The key is to light it like you would anything else. I use a diffused main "high at 45" barn doors or gobos are needed to keep the light from spilling all over. Add a bare hair light or kicker hitting the side only; for interest and to separate the tree form the background. Strobes or tungsten is fine. Mostly for the trees I use tungsten lighting because the ambient lights indoors is tungsten. He only uses clear lights, so I can only guess why your blue lights are not turning out blue. 

You are in luck with a with an 8' tree. Most of the ones I shoot are in the 15' plus range. It is a challenge to say the least.


Love & Bass


----------



## Garbz (Dec 12, 2009)

Sure that's called playing with the camera profile.

There's one big issue with LEDs. LEDs are pure lights. By that I mean they generate a single peak wavelength. This means they fall on the very edge of the CIE horseshoe diagram.

It has a few implications. Firstly, unless the LED wavelength falls on the exact wavelength of one of the R G B G filters on your sensor the camera won't otherwise know it's a pure light. Secondly because it's a pure light you have no means of recording or displaying it. Even with the ProPhoto colourspace you don't cover all of the possible colours, although in this case the blue would be covered. But that is academic since you won't be able to display it since most screens and printer produce gamuts that are a small fraction of the visible possible colours.

When I go out and take a photo, and later here convert that photo from AdobeRGB (the gamut of my screen) to sRGB (the standard gamut), 99% of the time I see no difference. However if I take a photo of LEDs, or Lasers there is a large night and day difference to the colours as they get shifted to fit within the sRGB spectrum.

Our ability to produce single lights are far beyond our current ability to produce or record entire spectrums 


Anyway your best bet may be in photoshop to use the hue adjustment on just the tiny bit of the blue channel. If the colours start affecting the rest of the image then maybe mask it to just the LEDs.


----------



## GeneralBenson (Dec 12, 2009)

I would certainly think that a grey card would solve your problems, no?


----------



## Skaperen (Dec 12, 2009)

Dwig:  How about post processing the LED lights?  On tripod, shoot a well underexposed picture (at night, room lights off) to get ONLY the lights and nothing else.  Shoot again at normal settings with the lights off (don't move anything) to get the tree.  Color correct the lights-only shot as you like, even separately in each color channel.  Merge with the tree shot at the desired ratio.


----------



## Dwig (Dec 12, 2009)

Compositing two images, one with only the lights visible and the second without any lights but with a well exposed tree and surroundings is a workable approach if the environment can be controlled (no people milling around, indoors or no wind, ...). 

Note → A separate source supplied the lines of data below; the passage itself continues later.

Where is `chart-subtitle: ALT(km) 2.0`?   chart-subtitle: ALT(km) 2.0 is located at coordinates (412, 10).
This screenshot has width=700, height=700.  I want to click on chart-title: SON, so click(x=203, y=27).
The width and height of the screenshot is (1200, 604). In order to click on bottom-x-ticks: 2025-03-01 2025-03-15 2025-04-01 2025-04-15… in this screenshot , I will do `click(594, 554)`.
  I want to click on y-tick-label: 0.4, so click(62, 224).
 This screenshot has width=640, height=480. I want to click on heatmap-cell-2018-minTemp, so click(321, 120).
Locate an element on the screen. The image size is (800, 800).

Such compositing will allow very good control of the balance between the two shots, but it will do absolutely nothing to correct for the LEDs' narrow emission line spectra and their fit/misfit with the spectral sensitivity of the sensor's filtered photosites (the RGBG Bayer filter arrangement Garbz referred to).


----------



## Skaperen (Dec 12, 2009)

Dwig said:


> Such compositing will allow very good control of the balance between the two shots, but it will do absolutely nothing to correct for the LEDs' narrow emission line spectra and their fit/misfit with the spectral sensitivity of the sensor's filtered photosites (the RGBG Bayer filter arrangement Garbz referred to).


The corrections will be easier on just the photo with spots of lights in a few colors on a dark background.  Correct color is only crucial on the lighted photo.

For blue lights that look purple, just apply a subtraction of the blue channel against the red channel.  The red, yellow, and green lights stay the same, but the red is reduced for the blue lights.  While lights will lose some red, and that could be countered with an addition to red of the product of green and blue.  Selected values in a first and second order color mixing matrix would do that.

The color correction of the lights alone is also not so critical.  You could even swap colors around and who would really know.:mrgreen:

I'd take the lights shot and duplicate it many times.  For each one, I'd erase out random selections of lights.  Then I'd compose them together in a sequence with a brief mix frame between pairs, and form a little movie making the lights twinkle and blink.


----------